Genetic ablation of hepcidin reduces the lifespan and exacerbates the cardiac stress of shFxn mice. (A) Survival of single or double KO mice. (B) Accelerating rotarod analysis for single or double KO mice at 7 weeks. Latency to fall measured as mean value of triplicate trials per mouse. (C) Cardiac Gdf15 mRNA levels at 6–7 weeks, normalized to Tbp and WT mice. (D) Echocardiogram measurement of left ventricular internal diameter at end-systole from single or double KO mice (16). (E) Echocardiogram measurement of cardiac output from single or double KO mice.
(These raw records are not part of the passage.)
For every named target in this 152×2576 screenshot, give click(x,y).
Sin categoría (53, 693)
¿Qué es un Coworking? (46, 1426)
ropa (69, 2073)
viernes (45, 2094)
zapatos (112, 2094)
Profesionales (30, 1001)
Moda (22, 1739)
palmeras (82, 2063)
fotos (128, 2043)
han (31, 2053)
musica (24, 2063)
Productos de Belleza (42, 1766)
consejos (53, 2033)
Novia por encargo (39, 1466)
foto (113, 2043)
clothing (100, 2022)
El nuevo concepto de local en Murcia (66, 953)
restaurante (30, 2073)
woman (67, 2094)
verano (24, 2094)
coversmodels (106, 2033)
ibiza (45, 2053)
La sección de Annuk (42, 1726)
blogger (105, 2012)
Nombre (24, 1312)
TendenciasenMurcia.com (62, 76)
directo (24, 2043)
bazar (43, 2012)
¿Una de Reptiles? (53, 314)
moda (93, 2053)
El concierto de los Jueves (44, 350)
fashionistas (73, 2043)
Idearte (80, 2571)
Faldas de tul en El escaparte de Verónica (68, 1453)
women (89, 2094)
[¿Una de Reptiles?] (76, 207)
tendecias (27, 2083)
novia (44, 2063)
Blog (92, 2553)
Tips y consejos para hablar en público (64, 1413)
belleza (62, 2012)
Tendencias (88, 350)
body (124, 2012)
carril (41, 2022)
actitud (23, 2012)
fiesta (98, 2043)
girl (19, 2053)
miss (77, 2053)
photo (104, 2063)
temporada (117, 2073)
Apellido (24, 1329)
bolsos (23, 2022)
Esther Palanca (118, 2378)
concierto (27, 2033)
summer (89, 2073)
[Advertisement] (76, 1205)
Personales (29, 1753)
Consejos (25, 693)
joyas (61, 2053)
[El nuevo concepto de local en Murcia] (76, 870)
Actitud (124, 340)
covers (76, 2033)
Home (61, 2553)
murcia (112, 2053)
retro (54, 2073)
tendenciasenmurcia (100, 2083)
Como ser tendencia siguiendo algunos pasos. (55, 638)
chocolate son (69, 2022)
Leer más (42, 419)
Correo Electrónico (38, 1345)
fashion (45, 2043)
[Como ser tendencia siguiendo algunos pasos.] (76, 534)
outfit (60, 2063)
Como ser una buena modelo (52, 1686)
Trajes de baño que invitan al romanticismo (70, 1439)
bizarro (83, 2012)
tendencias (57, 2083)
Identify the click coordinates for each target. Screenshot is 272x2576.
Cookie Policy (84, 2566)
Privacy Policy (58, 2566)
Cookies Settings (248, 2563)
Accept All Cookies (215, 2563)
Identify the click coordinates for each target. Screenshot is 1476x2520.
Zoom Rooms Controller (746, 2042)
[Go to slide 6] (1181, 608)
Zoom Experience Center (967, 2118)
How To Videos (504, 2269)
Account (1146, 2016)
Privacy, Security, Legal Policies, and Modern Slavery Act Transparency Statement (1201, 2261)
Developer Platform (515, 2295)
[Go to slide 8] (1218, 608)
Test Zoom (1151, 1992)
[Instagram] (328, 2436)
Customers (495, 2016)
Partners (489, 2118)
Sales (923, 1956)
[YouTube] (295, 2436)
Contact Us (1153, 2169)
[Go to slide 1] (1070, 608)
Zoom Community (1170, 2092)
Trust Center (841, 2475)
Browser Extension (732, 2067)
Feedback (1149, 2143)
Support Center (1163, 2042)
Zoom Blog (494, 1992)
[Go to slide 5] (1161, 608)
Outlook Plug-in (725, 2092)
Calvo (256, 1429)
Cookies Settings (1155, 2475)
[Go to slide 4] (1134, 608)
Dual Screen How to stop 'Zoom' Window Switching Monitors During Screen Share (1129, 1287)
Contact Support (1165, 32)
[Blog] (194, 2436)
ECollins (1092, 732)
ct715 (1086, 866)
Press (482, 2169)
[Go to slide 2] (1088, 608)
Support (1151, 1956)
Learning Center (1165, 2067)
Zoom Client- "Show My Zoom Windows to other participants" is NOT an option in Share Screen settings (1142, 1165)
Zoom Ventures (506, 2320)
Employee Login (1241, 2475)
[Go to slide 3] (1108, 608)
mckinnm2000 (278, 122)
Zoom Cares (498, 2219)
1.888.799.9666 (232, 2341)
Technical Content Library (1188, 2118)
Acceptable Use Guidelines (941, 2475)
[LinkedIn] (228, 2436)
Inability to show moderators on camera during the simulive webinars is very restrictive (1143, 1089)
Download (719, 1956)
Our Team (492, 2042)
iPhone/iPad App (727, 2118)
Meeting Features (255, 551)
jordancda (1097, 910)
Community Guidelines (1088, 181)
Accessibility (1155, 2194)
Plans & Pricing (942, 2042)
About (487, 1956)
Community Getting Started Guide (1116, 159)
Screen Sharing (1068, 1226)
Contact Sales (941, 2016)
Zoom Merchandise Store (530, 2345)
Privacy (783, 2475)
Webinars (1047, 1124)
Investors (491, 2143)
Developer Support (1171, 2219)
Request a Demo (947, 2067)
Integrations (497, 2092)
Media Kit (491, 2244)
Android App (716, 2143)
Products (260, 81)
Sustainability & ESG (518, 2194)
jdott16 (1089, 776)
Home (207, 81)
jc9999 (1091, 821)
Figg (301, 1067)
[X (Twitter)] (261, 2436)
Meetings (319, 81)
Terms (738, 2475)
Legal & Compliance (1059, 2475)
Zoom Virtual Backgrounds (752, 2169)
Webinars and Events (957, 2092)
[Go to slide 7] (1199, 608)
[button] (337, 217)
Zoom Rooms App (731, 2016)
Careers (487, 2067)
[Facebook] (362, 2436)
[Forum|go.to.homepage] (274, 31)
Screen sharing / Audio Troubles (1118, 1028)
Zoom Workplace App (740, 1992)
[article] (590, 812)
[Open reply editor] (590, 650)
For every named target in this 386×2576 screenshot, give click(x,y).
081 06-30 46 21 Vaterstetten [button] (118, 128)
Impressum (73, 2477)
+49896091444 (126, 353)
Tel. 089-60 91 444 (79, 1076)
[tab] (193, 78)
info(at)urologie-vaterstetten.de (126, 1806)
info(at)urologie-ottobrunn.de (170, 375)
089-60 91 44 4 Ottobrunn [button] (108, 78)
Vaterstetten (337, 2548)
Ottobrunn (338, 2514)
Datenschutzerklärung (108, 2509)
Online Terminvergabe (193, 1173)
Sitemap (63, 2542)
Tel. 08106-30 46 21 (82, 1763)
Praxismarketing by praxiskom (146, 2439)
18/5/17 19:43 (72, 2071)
All bar plots show mean ± SD. Numbers represent group sizes. ^* = P < 0.05, ^** = P < 0.01, ^*** = P < 0.001, ^**** = P < 0.0001. Two-way ANOVA with Bonferroni’s post-test.

Figure 7

Initiating chronic, continuous 11% O₂ breathing in late-stage disease can rapidly reverse ataxia. (A) Hematocrit measurements from WT and shFxn mice housed in 21% O₂ or 11% O₂ for 3 weeks, following 12 weeks of doxycycline treatment. (B) Survival of WT or shFxn mice housed in 21% O₂ or 11% O₂. (C, D) Accelerating rotarod analysis for WT or shFxn mice upon doxycycline removal or hypoxia treatment at 15 and 18 weeks. Latency to fall measured as mean value of triplicate trials per mouse. (E) Cardiac Gdf15 mRNA levels at 19 weeks, normalized to Tbp and 21% O₂ WT mice. All bar plots show mean ± SD. Numbers represent group sizes. ^* = P < 0.05, ^** = P < 0.01, ^*** = P < 0.001, ^**** = P < 0.0001. Two-way ANOVA with Bonferroni’s post-test.